Adaptive Neural Execution Engine – Dynamic sparse inference for pre-trained Transformers.

Project description

ANEE v0.4 — Adaptive Neural Execution Engine

Dynamic Sparse Inference for Pre-Trained Transformers

ANEE is a lightweight framework for token-wise, layer-wise adaptive computation in transformer language models. Instead of running every layer for every token, ANEE learns how to allocate compute dynamically, reducing unnecessary computation while preserving output quality.

ANEE wraps existing HuggingFace models (e.g., GPT-2) without modifying their weights.

🔧 Key Capabilities

• Dynamic Layer Skipping

ANEE evaluates each transformer block at inference time and decides whether to:

PROCESS — run full attention + MLP
SKIP — bypass computation for that layer
EXIT — terminate further processing (supported)
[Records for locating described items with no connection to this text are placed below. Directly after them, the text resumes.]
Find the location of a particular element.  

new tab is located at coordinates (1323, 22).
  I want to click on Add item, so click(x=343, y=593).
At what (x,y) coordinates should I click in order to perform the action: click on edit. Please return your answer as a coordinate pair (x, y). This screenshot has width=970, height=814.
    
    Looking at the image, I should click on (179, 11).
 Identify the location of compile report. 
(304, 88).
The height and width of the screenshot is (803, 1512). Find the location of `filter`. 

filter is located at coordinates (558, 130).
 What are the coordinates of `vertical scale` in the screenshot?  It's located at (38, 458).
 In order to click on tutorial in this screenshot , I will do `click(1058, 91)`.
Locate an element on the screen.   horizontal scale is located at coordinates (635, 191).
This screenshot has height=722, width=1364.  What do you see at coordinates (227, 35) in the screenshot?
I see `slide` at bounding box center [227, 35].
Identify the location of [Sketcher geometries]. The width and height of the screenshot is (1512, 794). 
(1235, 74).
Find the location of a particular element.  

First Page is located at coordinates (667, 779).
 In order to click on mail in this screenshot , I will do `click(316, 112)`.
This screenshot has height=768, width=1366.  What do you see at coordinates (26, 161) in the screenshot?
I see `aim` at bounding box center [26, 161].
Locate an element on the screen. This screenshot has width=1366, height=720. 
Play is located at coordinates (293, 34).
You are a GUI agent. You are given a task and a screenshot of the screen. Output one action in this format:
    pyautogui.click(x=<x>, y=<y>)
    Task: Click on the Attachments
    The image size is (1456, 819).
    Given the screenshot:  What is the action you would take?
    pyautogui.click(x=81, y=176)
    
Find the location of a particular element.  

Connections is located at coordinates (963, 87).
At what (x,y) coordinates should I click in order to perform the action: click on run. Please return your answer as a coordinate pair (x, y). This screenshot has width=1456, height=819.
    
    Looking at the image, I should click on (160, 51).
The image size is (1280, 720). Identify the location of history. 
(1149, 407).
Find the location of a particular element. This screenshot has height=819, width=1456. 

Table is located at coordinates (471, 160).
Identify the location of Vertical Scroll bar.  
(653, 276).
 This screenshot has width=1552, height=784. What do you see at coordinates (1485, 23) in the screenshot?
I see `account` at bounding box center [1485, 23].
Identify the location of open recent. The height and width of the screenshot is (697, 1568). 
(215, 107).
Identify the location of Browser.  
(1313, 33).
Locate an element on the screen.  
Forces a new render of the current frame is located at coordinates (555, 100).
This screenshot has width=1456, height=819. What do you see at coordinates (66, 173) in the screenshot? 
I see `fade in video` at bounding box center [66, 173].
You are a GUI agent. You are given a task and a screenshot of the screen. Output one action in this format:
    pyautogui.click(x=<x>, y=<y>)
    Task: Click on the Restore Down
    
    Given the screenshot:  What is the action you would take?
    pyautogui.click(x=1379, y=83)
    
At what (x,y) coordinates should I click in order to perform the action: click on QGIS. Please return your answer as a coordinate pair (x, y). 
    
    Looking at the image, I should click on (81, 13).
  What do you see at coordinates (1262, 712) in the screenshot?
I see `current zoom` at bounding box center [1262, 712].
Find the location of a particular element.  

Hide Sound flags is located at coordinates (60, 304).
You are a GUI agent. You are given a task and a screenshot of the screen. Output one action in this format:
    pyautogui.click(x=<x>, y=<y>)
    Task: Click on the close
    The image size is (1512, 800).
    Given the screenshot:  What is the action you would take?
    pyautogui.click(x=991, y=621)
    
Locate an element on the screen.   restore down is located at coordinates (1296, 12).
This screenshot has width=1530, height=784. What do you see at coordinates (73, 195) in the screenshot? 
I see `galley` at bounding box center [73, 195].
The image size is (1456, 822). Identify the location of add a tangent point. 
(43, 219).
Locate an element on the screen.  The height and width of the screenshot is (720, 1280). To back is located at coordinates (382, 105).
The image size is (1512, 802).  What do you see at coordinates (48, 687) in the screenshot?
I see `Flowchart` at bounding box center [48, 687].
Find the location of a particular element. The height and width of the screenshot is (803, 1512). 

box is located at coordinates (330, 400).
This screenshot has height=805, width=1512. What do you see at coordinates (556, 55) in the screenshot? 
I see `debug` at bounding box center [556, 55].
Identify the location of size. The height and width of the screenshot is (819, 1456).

This produces sparse execution patterns that vary across tokens.

• RL-Trained Controller

A small neural controller receives a per-layer state vector containing:

entropy of logits
hidden-state norms
delta-norms
variance
layer position
remaining budget

It learns policies via:

Supervised warm-start (from heuristic traces)
Reinforcement learning with a reward balancing:
- similarity to full model (KL divergence)
- compute savings
- budget adherence

• Budget-Aware Inference

Users provide an energy_budget in [0,1]. The controller adjusts its behavior per token to meet the budget target while maintaining model output quality.

• Visual Execution Maps

ANEE includes tooling to visualize:

token-by-layer skip/process patterns
per-token compute usage
overall savings
effective depth profiles

These “execution heatmaps” help interpret which layers the model relies on.

• Model-Agnostic Design

The wrapper manually unrolls transformer layers and is structured for easy adaptation to other decoder-only architectures beyond GPT-2.

🚀 Getting Started

Install

pip install -e .

Quick Start


from anee.wrapper import ANEEWrapper
from anee.config import ANEEConfig
from transformers import GPT2TokenizerFast

tokenizer = GPT2TokenizerFast.from_pretrained("gpt2")

config = ANEEConfig(
    model_name="gpt2",
    energy_budget=0.5,
    controller_type="learned",
    controller_path=None     # optional path to controller weights
)

model = ANEEWrapper(config)

prompt = "The future of artificial intelligence is"
output = model.generate(tokenizer, prompt, max_new_tokens=20)

print(output)

###Configuration


ANEEConfig(
    model_name="gpt2",
    energy_budget=1.0,        # [0,1], lower = more skipping
    min_layers=2,             # always executed
    exit_budget_threshold=0.1,
    controller_type="heuristic",  # or "learned"
    state_dim=6,
    controller_hidden_dim=32,
    controller_path=None
)

##🧠 How ANEE Works

For each token, ANEE:

Profiles the hidden states using:
- entropy
- max softmax probability
- hidden-state L2 norm
- delta-norm between layers
- activation variance
- remaining budget
Builds a state vector from these metrics.
Passes the state into a small MLP controller which decides:
- "PROCESS" → run the full transformer layer
- "SKIP" → update only the KV-cache, skip heavy compute
- "EXIT" → end early (optional, off by default)
Maintains safe KV-cache alignment even when skipping.
Produces logits through the model’s final layernorm + LM head.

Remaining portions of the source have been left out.